With respect to the need for mutual security, the majority, quoting Judge Easterbrook of the Seventh Circuit, says that “ ‘if the large firms [participating in reinsurance pools] could not count on the netting of balances [through setoff] to satisfy obligations, they would be more likely to exclude smaller or tottering firms—making new entry harder and precipitating failures of firms in difficulty.’ ” (Maj. opn., ante, at p. 1142, quoting Stamp v. Insurance Company of North America (7th Cir. 1990) 908 F.2d 1375, 1380.) This view—which, apparently because they share it, the majority does not condemn as “ ‘economic regulation under the guise of judicial decisionmaking’” (maj. opn., ante, at p. 1142)—places the perceived interest of the insurance industry above that of the public. There is no public interest in artificially propping up “tottering” insurance companies. Diminution in the volume of policies issued by “firms in difficulty” due to the unavailability of reinsurance is vastly preferable to the insolvency that results when the easy availability of reinsurance permits a financially insecure primary insurer to remain in business or to bite off more than it can chew (which is apparently what happened in this case).13 In the former situation it is primarily the company that suffers; the victims of insolvency, on the other hand, invariably include thousands upon thousands of innocent policyholders and injured claimants.

It is probably true that the disallowance of reinsurer setoff would increase the cost of reinsurance and that this increase would be passed on to the insurance-buying public. Diffusion of the increased cost among millions of consumers is, however, much more bearable and equitable than visiting the equivalent cost upon the much smaller group of policyholders and others with claims against insolvent insurers.

The misguided public policy theory posited by the majority, which is inconsistent with the legislative assignment of the lowest priority to the *1160claims of reinsurers, also reflects an incomplete appreciation of the function of reinsurance. In addition to spreading the risk, reinsurance significantly expands the underwriting capacity of the reinsured. Insurance companies are required by law to maintain a certain level of surplus, roughly the amount by which their assets exceed their liabilities. (§§ 700.02, 700.025.)14 The surplus requirement imposes a limit on the amount of new business an insurer can write, as each new policy adds liabilities to its balance sheet and thereby decreases the insurer’s surplus. “Reinsurance decreases liabilities on the reinsured’s balance sheet, thus raising surplus and allowing a greater volume of new policies to be written.” (1 Cal. Insurance Law & Practice (1992) § 11.01 [4][e], p. 11-15.) Because the financial stability of a primary insurer is chiefly measured by its surplus, reinsurance enhances the stability of such an insurer in the eyes of both regulators and the public. (Id., § 11.01[4][d], p. 11-14.) Reinsurance therefore not only permits but induces expansion of the underwriting business of both the reinsured and the reinsurer.
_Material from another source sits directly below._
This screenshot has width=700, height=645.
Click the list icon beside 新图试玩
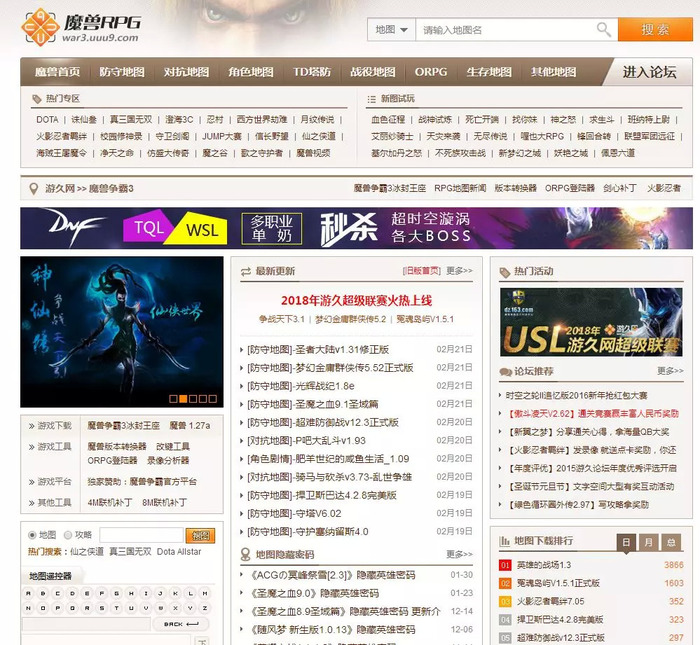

The deductions from liabilities that have this salutary economic effect on the reinsurance business are authorized by sections 922.1 and 922.15. The deductions are not, however, automatically available. Their use is explicitly conditioned on the protection of policyholders by inclusion of the insolvency clause in the reinsurance agreement. (§ 922.2.) Thus, the insolvency clause should be construed “not only to thwart the kind of windfall sanctioned by [Fidelity & Deposit Co. v.] Pink, [supra, 302 U.S. 224] [see discussion, ante, at pp. 1156-1157], but also to foil the associated evil of the abuse of the statutorily granted credit for reserves which looms in cases of insolvency. [][] . . . The credit ... is granted only because the reinsurance makes up the difference, maintaining the reserve at a prescribed minimum. If offsets were permitted ... the quid pro quo would be destroyed.” (Bluewater Ins. Ltd. v. Balzano, supra, 823 P.2d at p. 1371.)15

Allowing reinsurer setoff permits a reinsurer to reap the considerable benefit of section 922.2 without the attendant burdens consumers and other creditors assumed it would bear. The reinsurer is or should be aware that *1161policyholders and other creditors reasonably rely on reinsurance in evaluating the ability of the primary insurer to meet its obligations and justifiably assume it will protect them if for any reason the primary insurer is unable to do so. As earlier explained, setoff should not be permitted “where its operation would involve a deception and a disappointment of the just expectation and confidence of the party against whom it is set up.” (3 Story, Equity Jurisprudence, supra, § 1877, p. 479.) Setoff is not only unfair, but contrary to the declared policy that reinsurance shall “provide adequate safeguards for the policyholders, creditors and the public.” (§ 985, subd. (e).) As noted, by providing financial security to reinsurers beyond that allowed by the Legislature, setoff will encourage the reinsurance of marginal insurers, which should be discouraged. The availability of setoff may also cause reinsurers who believe a reinsured is in financial trouble to delay loss payments so that in the event of insolvency it will be in a stronger position than other creditors, a practice that might force the insolvency of primary insurers dependent upon reinsurance payables.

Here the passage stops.